Both Mrs. Carroll's and Mr. Swanson's students are presently in the process of creating their movies. (Because of limited resources, only 2 teacher's students can do this, in groups, at a time. If every child had a laptop from The Power to Learn initiative, every single child in the 7th grade Life Science curriculum could make his or her own movie project.)
Each team of students selects a topic, for example: comparing and contrasting the Cheetah and the Leopard, researches various aspects of the species (for example: adaptations, interdependence with other organisms in their biome, etc.), and puts together a movie from the footage that applies to their research. I suspect that the only way learning these Georgia Performance Standards could be any more engaging for our students would be if our Life Science teachers took them to Africa to shoot the footage themselves! (Actually, they want to do that too...)

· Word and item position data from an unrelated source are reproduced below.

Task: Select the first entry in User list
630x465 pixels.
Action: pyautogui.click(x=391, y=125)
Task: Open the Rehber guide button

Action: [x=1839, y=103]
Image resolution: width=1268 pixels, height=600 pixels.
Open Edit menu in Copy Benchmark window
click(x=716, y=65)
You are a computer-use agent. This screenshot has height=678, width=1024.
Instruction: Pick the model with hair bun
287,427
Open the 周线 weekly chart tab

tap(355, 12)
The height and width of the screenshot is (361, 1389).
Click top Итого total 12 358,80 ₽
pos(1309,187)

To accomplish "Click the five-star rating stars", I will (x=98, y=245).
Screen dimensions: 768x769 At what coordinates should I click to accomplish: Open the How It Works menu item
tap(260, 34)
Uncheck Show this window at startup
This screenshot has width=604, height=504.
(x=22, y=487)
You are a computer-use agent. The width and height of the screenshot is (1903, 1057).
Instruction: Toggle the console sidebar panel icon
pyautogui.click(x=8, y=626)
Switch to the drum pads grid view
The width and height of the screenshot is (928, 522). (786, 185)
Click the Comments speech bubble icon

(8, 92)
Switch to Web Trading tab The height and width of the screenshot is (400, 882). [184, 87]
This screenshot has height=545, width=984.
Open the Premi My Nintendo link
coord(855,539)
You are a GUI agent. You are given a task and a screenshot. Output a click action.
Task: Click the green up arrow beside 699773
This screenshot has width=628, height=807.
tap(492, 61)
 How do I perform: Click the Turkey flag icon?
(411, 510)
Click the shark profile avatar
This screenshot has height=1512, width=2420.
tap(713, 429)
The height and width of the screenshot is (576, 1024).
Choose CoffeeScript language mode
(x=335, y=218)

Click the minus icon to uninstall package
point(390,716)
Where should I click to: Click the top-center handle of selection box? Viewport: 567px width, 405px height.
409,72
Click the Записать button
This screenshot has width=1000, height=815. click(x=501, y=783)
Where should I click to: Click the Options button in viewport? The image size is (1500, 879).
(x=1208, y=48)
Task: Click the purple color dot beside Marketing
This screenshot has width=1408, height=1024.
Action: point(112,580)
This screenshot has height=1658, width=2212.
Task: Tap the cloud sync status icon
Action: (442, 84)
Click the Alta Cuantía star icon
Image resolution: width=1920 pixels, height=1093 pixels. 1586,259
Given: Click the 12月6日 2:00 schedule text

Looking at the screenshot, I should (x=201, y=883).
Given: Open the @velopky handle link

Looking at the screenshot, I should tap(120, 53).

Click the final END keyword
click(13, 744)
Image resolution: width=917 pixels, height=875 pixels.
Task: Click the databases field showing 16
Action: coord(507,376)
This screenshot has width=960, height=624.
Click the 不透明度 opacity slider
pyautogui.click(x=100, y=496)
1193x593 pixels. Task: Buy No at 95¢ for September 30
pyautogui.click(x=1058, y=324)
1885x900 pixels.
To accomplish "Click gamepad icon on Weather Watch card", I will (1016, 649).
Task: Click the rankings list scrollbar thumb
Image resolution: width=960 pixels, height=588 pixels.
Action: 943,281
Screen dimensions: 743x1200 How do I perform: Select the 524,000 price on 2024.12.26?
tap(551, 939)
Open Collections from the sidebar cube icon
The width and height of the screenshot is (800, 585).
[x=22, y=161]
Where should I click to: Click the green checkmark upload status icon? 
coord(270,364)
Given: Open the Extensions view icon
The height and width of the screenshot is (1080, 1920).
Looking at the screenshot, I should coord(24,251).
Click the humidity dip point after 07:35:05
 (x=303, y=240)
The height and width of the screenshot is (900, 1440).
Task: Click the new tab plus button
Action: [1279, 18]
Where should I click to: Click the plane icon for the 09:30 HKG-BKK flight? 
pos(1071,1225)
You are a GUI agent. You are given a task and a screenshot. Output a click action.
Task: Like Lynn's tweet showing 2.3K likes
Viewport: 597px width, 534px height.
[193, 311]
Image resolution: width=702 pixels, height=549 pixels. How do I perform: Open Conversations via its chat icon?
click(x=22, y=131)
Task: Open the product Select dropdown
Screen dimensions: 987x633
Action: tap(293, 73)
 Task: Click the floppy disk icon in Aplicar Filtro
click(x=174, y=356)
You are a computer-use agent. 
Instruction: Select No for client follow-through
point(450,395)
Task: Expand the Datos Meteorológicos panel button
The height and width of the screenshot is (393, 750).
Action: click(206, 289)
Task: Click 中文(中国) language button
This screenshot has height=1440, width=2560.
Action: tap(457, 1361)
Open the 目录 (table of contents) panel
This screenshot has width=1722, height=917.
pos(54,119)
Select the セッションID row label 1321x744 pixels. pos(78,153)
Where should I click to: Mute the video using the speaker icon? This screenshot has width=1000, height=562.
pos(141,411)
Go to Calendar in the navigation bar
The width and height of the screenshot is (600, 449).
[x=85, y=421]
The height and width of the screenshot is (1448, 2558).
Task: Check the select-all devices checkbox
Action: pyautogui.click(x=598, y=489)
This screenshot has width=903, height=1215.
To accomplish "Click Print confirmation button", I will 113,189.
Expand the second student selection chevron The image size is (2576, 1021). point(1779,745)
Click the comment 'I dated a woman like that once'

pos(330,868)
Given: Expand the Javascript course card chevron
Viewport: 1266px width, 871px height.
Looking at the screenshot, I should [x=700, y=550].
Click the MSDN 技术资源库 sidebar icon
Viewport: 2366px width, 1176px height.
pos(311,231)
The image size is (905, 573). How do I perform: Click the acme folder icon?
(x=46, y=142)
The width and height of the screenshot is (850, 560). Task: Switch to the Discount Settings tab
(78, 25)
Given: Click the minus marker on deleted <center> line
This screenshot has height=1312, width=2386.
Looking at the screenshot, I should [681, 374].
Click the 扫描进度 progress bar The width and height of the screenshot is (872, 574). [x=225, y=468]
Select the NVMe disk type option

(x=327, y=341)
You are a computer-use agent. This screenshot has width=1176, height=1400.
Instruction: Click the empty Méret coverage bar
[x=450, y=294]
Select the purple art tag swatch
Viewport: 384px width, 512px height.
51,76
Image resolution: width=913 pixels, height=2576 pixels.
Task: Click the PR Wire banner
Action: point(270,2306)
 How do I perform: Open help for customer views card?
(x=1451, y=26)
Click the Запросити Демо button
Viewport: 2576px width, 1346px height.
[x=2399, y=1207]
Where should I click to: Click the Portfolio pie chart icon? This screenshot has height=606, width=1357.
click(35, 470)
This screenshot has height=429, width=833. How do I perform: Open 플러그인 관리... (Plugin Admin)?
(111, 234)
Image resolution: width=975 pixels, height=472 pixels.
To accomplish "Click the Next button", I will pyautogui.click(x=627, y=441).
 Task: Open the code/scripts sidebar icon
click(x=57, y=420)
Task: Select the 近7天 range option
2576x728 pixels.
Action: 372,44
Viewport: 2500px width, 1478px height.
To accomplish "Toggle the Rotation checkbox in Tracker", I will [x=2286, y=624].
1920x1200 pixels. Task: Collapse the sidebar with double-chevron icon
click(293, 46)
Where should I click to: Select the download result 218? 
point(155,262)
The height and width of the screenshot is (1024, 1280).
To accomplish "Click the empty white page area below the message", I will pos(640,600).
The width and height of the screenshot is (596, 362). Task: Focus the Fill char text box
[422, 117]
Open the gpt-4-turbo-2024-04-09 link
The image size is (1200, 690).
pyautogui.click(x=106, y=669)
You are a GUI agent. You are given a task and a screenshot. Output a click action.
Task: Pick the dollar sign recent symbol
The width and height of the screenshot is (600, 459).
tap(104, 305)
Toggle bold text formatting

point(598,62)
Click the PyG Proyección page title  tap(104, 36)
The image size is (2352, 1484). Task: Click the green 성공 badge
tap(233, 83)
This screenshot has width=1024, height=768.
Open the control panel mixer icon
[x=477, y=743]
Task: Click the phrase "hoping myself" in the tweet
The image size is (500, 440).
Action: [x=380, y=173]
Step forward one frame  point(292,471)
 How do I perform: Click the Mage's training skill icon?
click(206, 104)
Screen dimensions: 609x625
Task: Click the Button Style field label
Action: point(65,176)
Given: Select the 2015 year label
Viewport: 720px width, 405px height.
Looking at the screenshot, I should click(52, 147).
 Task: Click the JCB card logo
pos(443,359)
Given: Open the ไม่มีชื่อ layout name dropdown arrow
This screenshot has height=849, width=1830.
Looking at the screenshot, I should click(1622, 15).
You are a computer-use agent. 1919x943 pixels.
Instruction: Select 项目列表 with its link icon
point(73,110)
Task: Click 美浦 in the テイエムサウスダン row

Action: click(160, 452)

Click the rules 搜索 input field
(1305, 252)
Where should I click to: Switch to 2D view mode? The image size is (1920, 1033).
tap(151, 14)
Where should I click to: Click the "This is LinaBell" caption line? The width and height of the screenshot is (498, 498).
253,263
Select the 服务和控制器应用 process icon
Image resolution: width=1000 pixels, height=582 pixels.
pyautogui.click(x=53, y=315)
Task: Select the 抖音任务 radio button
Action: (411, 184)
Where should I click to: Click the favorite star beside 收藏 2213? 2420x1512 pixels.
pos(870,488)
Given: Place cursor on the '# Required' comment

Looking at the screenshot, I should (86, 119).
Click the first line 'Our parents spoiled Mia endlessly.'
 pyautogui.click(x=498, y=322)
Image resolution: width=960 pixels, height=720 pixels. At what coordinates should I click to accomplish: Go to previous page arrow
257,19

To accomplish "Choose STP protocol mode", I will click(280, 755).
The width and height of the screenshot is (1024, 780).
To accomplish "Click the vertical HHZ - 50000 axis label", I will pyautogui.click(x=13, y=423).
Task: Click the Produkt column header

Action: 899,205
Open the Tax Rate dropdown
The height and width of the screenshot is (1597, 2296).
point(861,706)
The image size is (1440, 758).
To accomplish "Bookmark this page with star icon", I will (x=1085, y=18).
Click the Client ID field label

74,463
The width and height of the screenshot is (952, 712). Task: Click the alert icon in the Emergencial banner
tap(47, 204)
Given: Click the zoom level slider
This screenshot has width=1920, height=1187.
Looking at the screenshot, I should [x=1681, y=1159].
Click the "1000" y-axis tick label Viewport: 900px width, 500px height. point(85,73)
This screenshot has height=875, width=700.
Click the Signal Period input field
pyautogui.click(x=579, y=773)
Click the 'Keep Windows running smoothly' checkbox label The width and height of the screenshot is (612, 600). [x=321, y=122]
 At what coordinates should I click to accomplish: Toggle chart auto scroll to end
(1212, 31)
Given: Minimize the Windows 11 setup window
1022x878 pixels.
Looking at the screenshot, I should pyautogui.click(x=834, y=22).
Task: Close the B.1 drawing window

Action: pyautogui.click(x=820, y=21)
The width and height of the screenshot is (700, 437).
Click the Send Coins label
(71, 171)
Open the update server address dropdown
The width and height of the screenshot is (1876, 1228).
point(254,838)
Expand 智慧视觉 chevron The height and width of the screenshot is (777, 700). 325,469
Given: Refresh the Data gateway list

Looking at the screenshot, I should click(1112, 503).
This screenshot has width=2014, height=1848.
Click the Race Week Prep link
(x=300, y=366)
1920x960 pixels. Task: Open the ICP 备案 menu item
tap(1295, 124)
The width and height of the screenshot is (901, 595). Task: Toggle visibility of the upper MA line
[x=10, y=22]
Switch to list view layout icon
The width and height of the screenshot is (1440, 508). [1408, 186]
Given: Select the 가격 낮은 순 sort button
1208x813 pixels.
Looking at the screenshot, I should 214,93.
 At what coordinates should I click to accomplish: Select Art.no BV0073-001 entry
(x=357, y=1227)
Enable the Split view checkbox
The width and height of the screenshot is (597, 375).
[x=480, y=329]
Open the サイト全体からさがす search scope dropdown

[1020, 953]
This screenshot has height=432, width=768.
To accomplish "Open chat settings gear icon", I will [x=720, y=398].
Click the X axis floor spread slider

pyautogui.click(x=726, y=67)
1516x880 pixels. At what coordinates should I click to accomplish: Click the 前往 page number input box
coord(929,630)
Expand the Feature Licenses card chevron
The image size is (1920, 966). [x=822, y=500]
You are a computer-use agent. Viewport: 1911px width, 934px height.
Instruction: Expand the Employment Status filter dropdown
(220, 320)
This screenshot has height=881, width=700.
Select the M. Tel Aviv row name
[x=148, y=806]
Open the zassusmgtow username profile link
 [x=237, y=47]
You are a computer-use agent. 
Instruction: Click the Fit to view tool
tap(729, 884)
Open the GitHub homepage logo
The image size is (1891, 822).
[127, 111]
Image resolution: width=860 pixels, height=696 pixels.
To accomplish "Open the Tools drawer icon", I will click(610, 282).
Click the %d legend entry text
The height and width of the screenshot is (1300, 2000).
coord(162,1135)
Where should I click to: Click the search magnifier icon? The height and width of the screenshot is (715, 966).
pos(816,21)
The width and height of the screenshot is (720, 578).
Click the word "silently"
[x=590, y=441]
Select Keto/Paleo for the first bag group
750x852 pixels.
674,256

The team that went to the capitol has been meeting before and after school to create the first (beta test with this footage, if you will) movie project. A number of people at the capitol stopped by their display and watched all 3 of their movie projects. Ms. Lynda Martin, Cobb County Area 4 Superintendent, came to see our students' work. Cathy Cox, Secretary of State, spent about 30 minutes with the Mabry team, watching their work in its entirety and asking them numerous substantive questions about their project. The students did an excellent job of presenting their work to the many adults and other students who visited their display.
Congratulations to these students and teachers for their outstanding work which has gained state recognition: Shane, Katie, Diamond, and Anna (all 7th grade students representing the group), Matt, Will, Logan, and Marli (additional 7th grade students who participated in the project), Mrs. Carroll, and Mr. Swanson (teachers), and Mrs. Janet McCrary (Instruction Lead Teacher).
Once again, I couldn't be any more proud of our staff and students who work every day to reach our school goal: maximize student academic achievement of the Georgia Performance Standards!
posted on: March 10, 2005
Congratulations to the following Mabry Students who received awards at the Cobb-Paulding Regional Science & Engineering Fair that was held on Saturday, February 26th, at Wheeler High School.
Stephanie, Sarah, and Hilary all earned 1st place recognition and are eligible to go on to the State Science Competition. Stephanie and Sarah also earned the Kemira Award of Excellence which is a plaque and $100 Savings Bond awarded to only 12 individuals demonstrating exemplary work.
Krista and Grace both earned 2nd place honors and Michael earned a 3rd place award in the Fair.
I am proud of our high achieving students.